Spätestens zu diesem Zeitpunkt war meinem lieben guten Freund klar geworden, man musste Schluss machen mit seinem Kommando! Schluss machen, wiederholte er, wie Captain Willard in Apokalypse Now, mit dem Kommando des im Dschungel von Vietnam verrückt gewordenen Colonels Walter E. Kurtz.
Mein lieber guter Freund fasste also den offiziellen Entschluss, den abtrünnigen Bonsai zu liquidieren. Dieser hatte sich von der guten Absicht, ihm optisch das Leben zu verschönen, völlig distanziert und ließ sich nun nicht mehr kontrollieren.
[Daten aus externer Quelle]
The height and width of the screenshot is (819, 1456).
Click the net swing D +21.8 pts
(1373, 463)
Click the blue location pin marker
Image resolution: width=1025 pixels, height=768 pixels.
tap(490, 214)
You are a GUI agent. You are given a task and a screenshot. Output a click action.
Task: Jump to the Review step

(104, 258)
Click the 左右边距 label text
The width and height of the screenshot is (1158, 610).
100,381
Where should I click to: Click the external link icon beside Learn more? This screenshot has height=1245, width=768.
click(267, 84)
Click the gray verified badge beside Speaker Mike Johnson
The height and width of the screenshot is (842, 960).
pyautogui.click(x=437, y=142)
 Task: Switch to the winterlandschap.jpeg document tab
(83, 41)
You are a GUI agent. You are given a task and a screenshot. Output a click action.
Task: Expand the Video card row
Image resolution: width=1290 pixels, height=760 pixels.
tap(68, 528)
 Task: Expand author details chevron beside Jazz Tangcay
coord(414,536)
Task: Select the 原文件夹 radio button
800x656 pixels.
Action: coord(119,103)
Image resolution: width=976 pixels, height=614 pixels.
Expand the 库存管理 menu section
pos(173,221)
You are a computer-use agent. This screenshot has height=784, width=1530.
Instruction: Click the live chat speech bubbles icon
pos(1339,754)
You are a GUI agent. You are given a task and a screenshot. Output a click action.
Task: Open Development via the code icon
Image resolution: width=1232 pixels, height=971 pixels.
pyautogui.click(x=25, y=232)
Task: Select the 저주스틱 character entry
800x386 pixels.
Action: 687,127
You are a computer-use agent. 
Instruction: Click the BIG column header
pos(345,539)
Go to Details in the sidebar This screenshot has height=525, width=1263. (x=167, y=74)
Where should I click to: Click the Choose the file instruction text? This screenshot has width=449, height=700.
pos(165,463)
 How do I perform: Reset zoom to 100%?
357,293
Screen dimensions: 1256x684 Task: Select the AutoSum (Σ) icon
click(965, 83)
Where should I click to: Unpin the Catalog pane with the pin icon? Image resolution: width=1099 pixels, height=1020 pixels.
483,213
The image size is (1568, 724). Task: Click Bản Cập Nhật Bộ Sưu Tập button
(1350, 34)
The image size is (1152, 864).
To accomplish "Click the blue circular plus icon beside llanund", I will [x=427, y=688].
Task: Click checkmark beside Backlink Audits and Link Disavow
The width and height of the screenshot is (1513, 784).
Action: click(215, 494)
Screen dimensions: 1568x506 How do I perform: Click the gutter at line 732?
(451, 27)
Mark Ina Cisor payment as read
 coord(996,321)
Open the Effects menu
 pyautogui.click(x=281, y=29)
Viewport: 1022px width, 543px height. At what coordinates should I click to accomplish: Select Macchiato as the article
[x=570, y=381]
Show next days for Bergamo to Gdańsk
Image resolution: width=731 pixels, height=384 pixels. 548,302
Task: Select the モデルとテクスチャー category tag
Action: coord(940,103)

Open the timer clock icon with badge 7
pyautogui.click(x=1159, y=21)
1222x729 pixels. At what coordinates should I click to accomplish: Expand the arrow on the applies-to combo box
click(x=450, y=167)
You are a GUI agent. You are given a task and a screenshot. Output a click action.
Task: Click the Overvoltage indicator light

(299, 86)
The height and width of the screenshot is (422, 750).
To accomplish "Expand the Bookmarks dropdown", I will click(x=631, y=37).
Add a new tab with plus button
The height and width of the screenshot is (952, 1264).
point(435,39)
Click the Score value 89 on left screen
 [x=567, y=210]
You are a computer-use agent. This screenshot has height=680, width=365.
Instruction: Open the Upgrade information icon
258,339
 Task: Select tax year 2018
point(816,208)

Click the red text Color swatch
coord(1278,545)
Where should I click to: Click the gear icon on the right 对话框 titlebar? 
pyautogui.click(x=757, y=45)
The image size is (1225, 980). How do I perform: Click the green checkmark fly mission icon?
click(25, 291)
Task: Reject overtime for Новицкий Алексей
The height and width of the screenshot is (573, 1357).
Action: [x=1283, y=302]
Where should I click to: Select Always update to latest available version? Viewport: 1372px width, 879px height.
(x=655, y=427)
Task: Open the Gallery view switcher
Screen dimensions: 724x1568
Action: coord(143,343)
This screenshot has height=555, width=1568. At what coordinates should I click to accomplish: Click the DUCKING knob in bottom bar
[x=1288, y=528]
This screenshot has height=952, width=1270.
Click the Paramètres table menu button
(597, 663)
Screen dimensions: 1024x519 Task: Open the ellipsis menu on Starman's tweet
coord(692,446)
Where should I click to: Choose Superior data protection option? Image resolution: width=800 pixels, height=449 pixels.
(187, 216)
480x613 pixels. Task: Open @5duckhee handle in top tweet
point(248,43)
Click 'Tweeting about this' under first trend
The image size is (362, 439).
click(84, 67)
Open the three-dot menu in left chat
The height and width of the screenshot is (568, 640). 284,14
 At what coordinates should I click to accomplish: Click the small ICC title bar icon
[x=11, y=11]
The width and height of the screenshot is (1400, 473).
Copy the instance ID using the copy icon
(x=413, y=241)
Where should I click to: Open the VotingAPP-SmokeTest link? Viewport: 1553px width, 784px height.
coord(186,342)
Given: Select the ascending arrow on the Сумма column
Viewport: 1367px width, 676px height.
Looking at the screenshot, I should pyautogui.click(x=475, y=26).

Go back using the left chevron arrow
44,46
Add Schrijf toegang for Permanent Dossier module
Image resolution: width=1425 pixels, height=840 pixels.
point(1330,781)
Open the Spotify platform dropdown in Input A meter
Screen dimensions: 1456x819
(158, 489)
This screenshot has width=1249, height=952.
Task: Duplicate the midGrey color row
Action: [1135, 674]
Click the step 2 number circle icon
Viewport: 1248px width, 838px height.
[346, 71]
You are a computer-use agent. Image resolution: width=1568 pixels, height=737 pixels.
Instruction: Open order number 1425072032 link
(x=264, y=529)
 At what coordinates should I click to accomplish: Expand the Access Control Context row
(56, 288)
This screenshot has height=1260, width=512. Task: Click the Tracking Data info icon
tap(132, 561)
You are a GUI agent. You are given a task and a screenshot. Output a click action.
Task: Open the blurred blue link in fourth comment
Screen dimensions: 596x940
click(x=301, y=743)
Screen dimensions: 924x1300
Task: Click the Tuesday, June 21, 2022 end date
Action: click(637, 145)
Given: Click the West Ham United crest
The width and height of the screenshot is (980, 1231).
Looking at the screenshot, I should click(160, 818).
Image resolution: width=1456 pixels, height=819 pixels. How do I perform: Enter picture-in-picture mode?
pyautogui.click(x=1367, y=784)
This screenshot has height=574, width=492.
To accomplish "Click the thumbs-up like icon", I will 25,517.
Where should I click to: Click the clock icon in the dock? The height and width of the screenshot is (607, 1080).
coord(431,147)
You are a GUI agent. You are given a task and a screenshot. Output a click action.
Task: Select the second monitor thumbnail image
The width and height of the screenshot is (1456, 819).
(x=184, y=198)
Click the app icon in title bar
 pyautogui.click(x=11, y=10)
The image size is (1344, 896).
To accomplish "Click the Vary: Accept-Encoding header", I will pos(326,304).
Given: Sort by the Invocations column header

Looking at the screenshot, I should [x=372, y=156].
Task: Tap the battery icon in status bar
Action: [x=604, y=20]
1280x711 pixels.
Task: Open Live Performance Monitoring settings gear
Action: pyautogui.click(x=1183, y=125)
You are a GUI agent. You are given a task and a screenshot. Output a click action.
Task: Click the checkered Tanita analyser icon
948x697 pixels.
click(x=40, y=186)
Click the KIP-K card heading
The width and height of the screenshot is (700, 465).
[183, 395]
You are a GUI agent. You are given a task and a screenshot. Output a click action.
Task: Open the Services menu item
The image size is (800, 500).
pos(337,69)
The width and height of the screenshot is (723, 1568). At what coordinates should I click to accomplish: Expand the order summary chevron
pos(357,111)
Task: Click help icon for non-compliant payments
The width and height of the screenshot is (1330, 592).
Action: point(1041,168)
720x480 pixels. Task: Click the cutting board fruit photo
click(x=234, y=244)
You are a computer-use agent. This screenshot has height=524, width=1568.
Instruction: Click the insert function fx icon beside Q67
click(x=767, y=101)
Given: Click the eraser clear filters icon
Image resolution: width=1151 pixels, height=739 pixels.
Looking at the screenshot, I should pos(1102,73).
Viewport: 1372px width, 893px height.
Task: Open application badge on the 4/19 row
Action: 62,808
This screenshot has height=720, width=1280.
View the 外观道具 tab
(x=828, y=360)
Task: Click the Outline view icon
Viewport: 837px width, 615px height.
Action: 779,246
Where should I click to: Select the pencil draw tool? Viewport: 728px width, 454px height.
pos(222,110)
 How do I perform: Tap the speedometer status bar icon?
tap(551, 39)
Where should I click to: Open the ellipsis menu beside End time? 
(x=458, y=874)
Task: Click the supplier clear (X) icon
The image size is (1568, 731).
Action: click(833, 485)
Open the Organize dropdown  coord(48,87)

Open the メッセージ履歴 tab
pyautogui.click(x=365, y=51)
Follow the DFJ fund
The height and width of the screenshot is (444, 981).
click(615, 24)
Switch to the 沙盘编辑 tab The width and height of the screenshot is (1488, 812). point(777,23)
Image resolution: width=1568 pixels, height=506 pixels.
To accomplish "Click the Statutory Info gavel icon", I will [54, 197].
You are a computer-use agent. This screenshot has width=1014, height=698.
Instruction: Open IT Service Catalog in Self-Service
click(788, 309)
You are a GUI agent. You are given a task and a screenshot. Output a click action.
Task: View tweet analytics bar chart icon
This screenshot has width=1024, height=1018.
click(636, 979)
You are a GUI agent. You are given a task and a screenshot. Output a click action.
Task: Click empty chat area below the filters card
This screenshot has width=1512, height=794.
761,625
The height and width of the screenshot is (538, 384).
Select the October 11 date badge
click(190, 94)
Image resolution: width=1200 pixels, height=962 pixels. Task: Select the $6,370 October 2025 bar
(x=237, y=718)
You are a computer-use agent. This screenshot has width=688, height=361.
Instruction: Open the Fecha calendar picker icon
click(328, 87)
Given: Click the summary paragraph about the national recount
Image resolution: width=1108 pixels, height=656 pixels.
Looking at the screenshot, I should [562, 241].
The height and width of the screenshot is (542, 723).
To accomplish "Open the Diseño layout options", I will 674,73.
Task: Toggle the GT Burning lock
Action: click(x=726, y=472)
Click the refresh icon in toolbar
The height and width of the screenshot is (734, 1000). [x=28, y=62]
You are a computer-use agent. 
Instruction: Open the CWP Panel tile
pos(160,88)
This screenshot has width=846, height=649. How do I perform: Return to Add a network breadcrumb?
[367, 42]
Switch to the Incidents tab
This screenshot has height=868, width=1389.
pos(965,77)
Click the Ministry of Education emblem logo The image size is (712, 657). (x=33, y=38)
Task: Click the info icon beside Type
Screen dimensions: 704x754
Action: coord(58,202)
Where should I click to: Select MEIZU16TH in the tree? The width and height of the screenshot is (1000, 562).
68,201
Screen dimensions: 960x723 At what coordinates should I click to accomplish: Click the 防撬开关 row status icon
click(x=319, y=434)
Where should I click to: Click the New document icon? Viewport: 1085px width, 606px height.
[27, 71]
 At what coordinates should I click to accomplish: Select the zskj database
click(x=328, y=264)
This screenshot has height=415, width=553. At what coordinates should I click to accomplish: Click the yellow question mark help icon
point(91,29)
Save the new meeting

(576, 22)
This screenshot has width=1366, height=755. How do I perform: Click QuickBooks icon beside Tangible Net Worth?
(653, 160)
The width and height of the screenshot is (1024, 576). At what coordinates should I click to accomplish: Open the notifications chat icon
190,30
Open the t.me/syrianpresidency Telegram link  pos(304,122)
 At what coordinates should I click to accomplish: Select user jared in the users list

Im Dschungel des im Gartenkrieg bisher neutralen Nachbarlandes hatte er sich ein eigenes „Reich“ aus desertierten Rhizomen aufgebaut, über das er nun vereinnahmend und gebieterisch herrschte.

An Ausgraben und in einem Blumentopf mit in die Stadt nehmen war von jetzt an nicht mehr zu denken. Es gab nur eine Lösung, vorerst einen Graben drumherum anlegen und die Auswüchse dort abfangen, wo sie aus dem Boden schossen. Das war Plan A. Sobald die Fangarme diesen überragen würden, konnte man sie bequem kappen, dachte mein lieber guter Freund.
Plan B sah vor, alle Triebe, die über die gegrabene Rinne wucherten, in Bodenniveau abzuschneiden, und zu warten, bis sich neue Triebe bildeten. Dann käme Agent Orange zum Einsatz, oder noch besser – Napalm! Nein, dann also irgendein Pflanzenvernichtungsmittel, ehe es noch verboten würde. Im Schuppen würde sich so etwas ja wohl finden lassen, dachte er. Auch würde er die neuen Triebe außerhalb des Grabens mit dem Spaten durchtrennen und die kleineren Wurzelstöcke zerteilen.

Aber zuvor musste man alle sternförmig ausgehenden Triebe im Boden ausgraben. Keine leichte Arbeit. Mein lieber guter Freund grub und grub und zerrte und zog und fluchte, bis ihm der Schweiß in Strömen übers Gesicht rann. Ich krieg dich, keuchte er dabei völlig außer Atem, und wenn du dich bis in den Nachbarort vermehrst. Ich mach dir den Garaus! Ich werde dich an den Wurzeln packen und dich ausreißen, du Aas, schrie er vor Zorn und hieb mit dem Krampen wie besessen auf die Stellen im Boden ein, unter denen er weitere Verzweigungen seiner krakenarmähnlichen Fangarme mit diesen widerlichen Büscheln an ihren Enden, an denen nur noch die Augen fehlten, um sie zu einem tierischen Monster werden zu lassen, vermutete.
Da! Und da! Ich werd’s dir geben! Und nimm diesen! Und ich geb dir den Rest! Dieses Spiel trieb er so lange, bis er atemlos zusammenbrach.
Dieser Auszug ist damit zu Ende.